# It's never too late



## wyogoob (Sep 7, 2007)

I've been hunting cottontail rabbits for over 50 years and never took a picture of one.

Before internet forums we just didn't take pictures, used the "word of mouth" style of communication, usually over a cold one.

But hey, it's never too late. My grandkids took a picture of me and a cottontail:










8)


----------



## GaryFish (Sep 7, 2007)

So what is your recipe for bunny guts?


----------



## JuddCT (Sep 7, 2007)

I think we should all put up our "caption" for the picture. Here is mine:

"Stop making fun of my overalls or the bunny gets it!"


----------



## paddler (Jul 17, 2009)

Nice!! I used to hunt cottontails a bit. What gun is that?


----------



## katorade (Sep 23, 2007)

"Your an evil man Santa!" Good idea judd


----------



## NHS (Sep 7, 2007)

"Does anyone have a recipe for cottontail liver?"
..............................
### STATED EXERCISE A
Reproduce the cottontail hunting thread word for word, starting with "I think we should" and going on through "(Jul 17, 2009)".
### STATED EXERCISE B
In the cottontail hunting thread, how long has wyogoob been hunting cottontail rabbits?
### STATED EXERCISE C
Extend the cottontail hunting thread past its final post.

### GIVEN DATA
..............................
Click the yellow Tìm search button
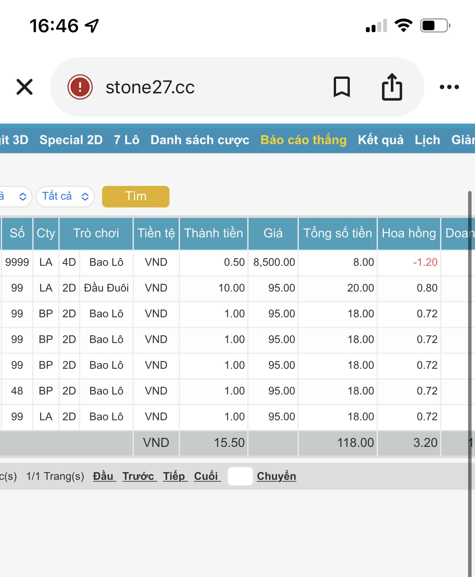[135, 196]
..............................
### WRITTEN REPLY A
I think we should all put up our "caption" for the picture. Here is mine:

"Stop making fun of my overalls or the bunny gets it!"


----------



## paddler (Jul 17, 2009)

### WRITTEN REPLY B
Over 50 years.

### WRITTEN REPLY C
----------



## sawsman (Sep 13, 2007)

Neck shot? man, you're good.. 8) 

In the good 'ole days there would be a couple of cans of beer in those coverall pockets.


----------



## wyogoob (Sep 7, 2007)

sawsman said:


> Neck shot? man, you're good.. 8)
> 
> In the good 'ole days there would be a couple of cans of beer in those coverall pockets.


Ah, ha, ha, ha

I've had a beer or two wearing those coveralls and I quit drinking in 1985!! It's a wonder they still fit.


----------



## wyogoob (Sep 7, 2007)

NHS said:


> "Does anyone have a recipe for cottontail liver?"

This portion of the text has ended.